She also said that she “can’t entertain the idea of him winning. … It would cause cognitive dissonance of a grave degree.”
“[I]t makes me literally sick to my stomach to think that we’d have four more years of this abuse and destruction of our institutions. And damaging of our norms and our values. And lessening of our leadership. And the list goes on,” she added.
Finally, she said, “I think I live rent-free in his head.”
Clinton’s daughter, Chelsea Clinton, earlier this month claimed that Trump “obsessed” with his former rival. She said, “He talks about her in interviews. He talks about her in rallies. He tweets about her. And I think it’s really clear that he has never gotten over the fact that she won the popular vote by more than 3 million votes.”
While Republican officials have increasingly become more reluctant to criticize the president in the last two years, some are willing to speak out.
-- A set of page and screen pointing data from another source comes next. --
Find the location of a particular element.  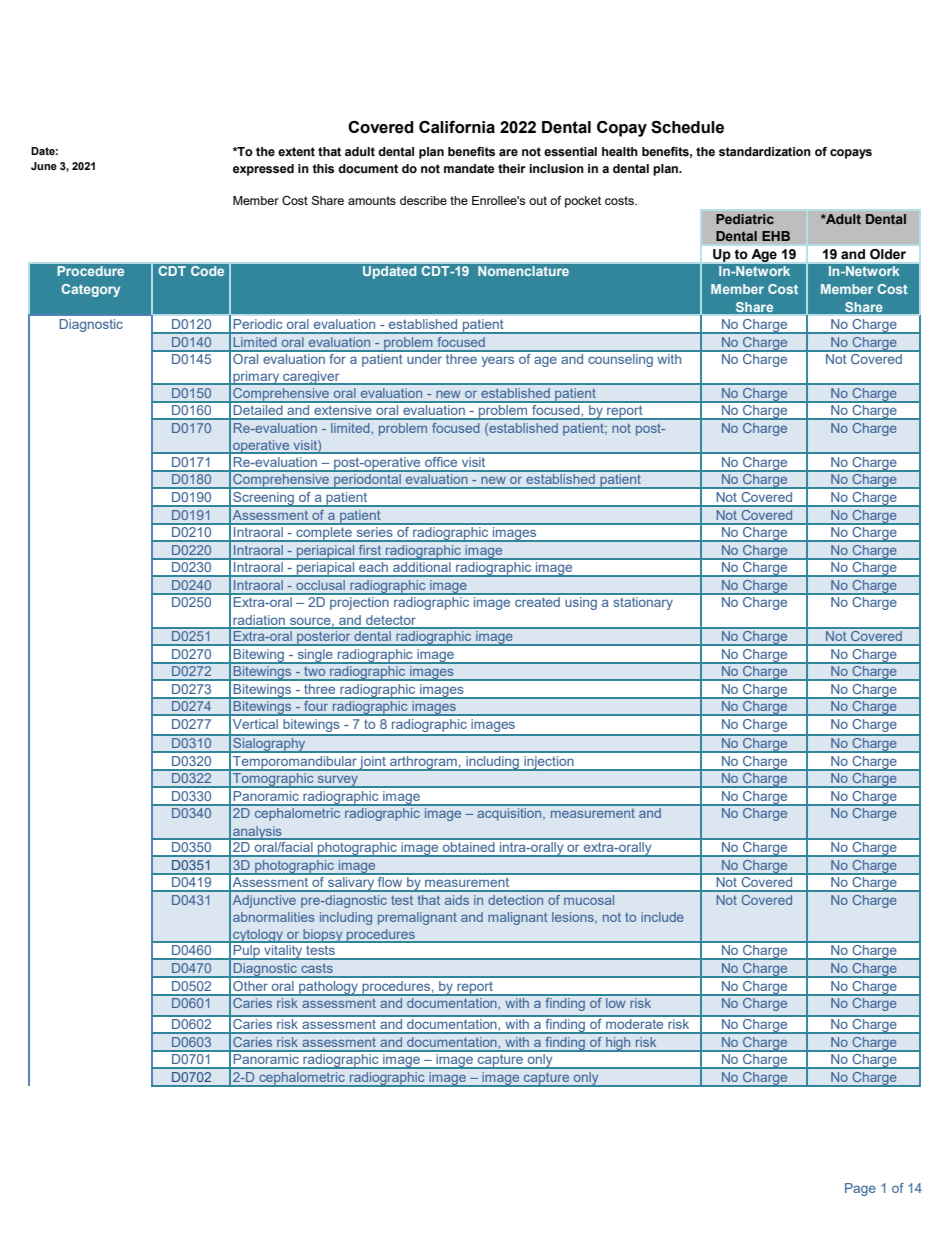

standardization is located at coordinates (765, 151).
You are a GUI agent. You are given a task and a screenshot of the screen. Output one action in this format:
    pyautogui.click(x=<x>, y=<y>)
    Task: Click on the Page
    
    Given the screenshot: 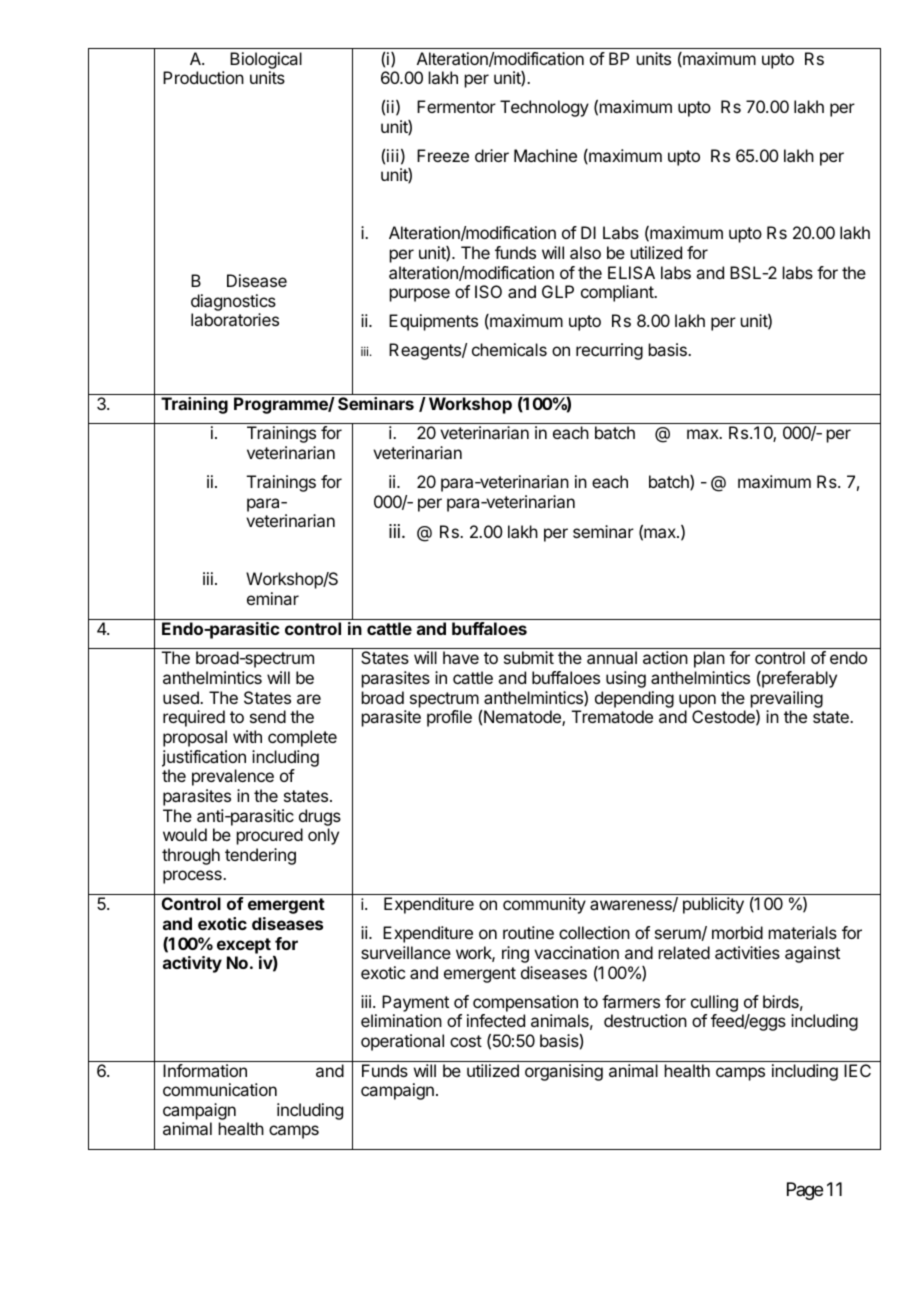 What is the action you would take?
    pyautogui.click(x=805, y=1191)
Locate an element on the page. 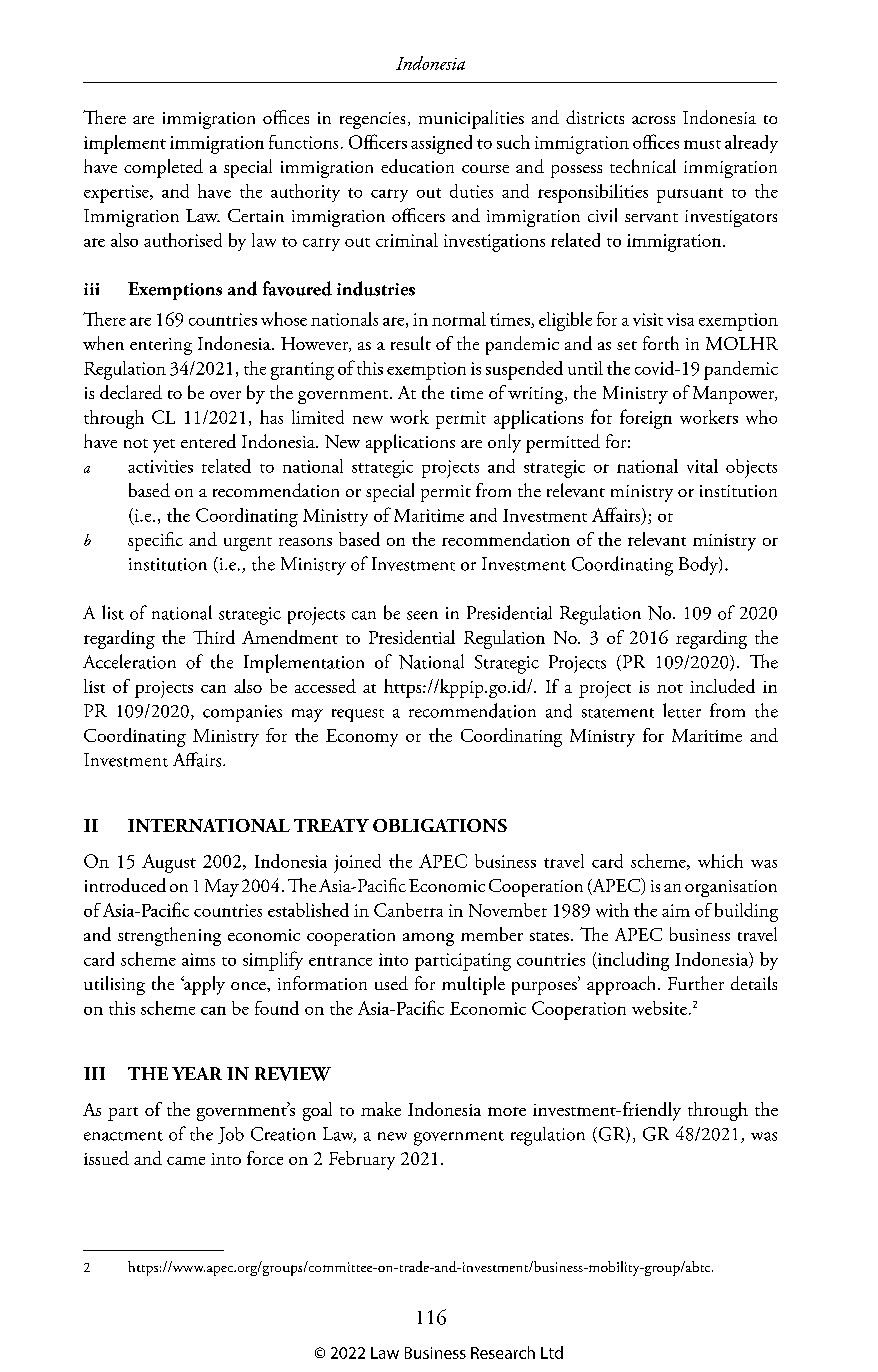 The width and height of the page is (878, 1372). came is located at coordinates (186, 1161).
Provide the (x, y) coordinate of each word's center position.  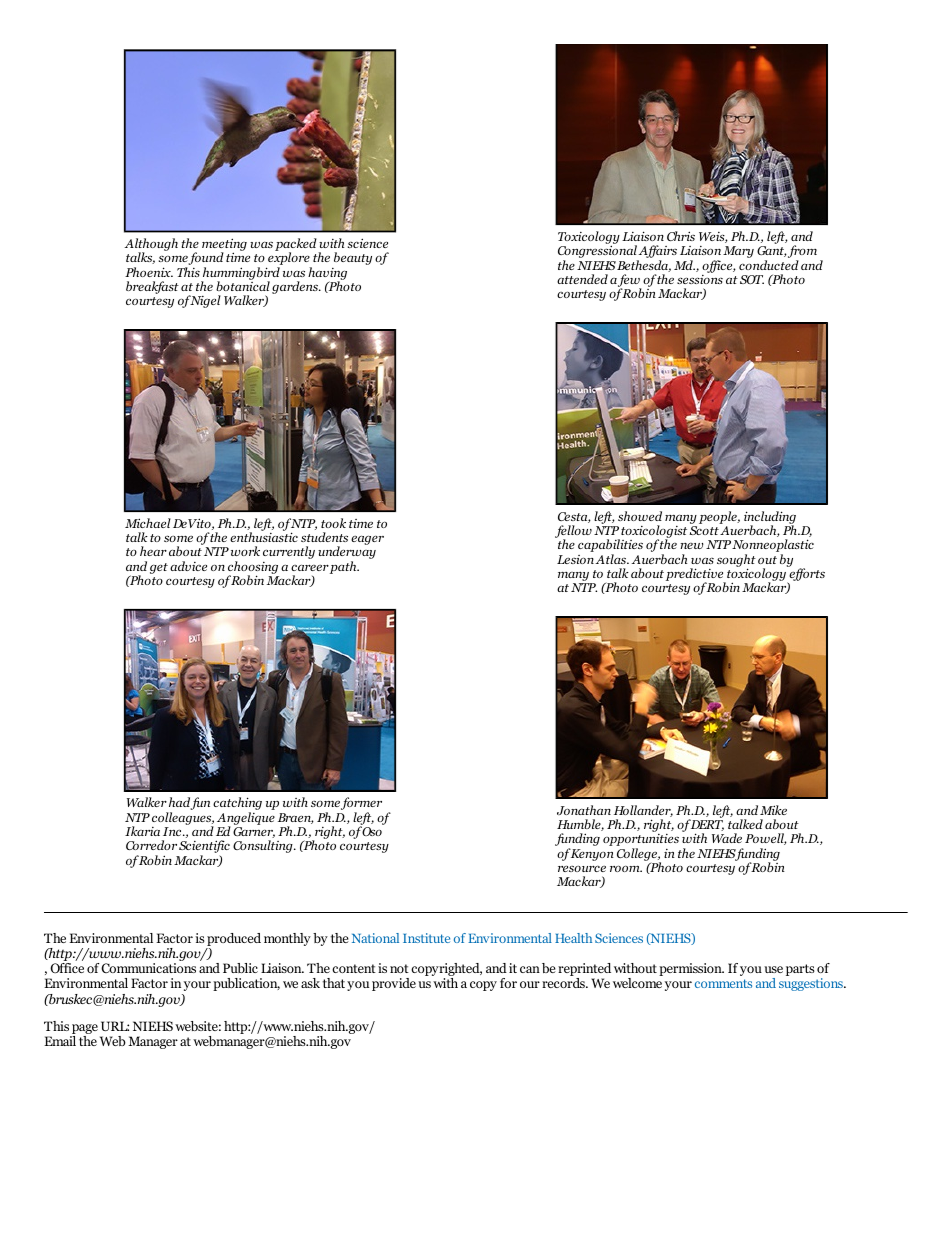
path (344, 567)
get (159, 568)
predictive (696, 576)
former (361, 805)
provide (394, 984)
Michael (148, 523)
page (85, 1029)
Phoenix (149, 272)
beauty (353, 258)
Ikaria (142, 831)
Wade (727, 838)
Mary (738, 252)
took (333, 523)
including (770, 518)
In a call with constituents, Sen. Ben Sasse (R-Neb.) blasted Trump for “the way he kisses dictators’ butts. I mean, the way he ignores that the Uighurs are in literal concentration camps in Xinjiang. Right now, he hasn’t lifted a finger on behalf of the Hong-Kongers.”
“I mean he and I have a very different foreign policy. It isn’t just that he fails to lead our allies. It’s that the United States now regularly sells out our allies under his leadership, the way he treats women, spends like a drunken sailor. The ways I criticize President Obama for that kind of spending; I’ve criticized President Trump for as well. He mocks evangelicals behind closed doors. His family has treated the presidency like a business opportunity. He’s flirted with white supremacists.”
Throughout his presidency, Trump has an average of 87% support among Republican voters. Still, polls show the president appears to be losing support among seniors, a demographic that was key to his victory in 2016.
Additionally, national polls show Democratic presidential nominee Joe Biden holds an eight-point lead over the president.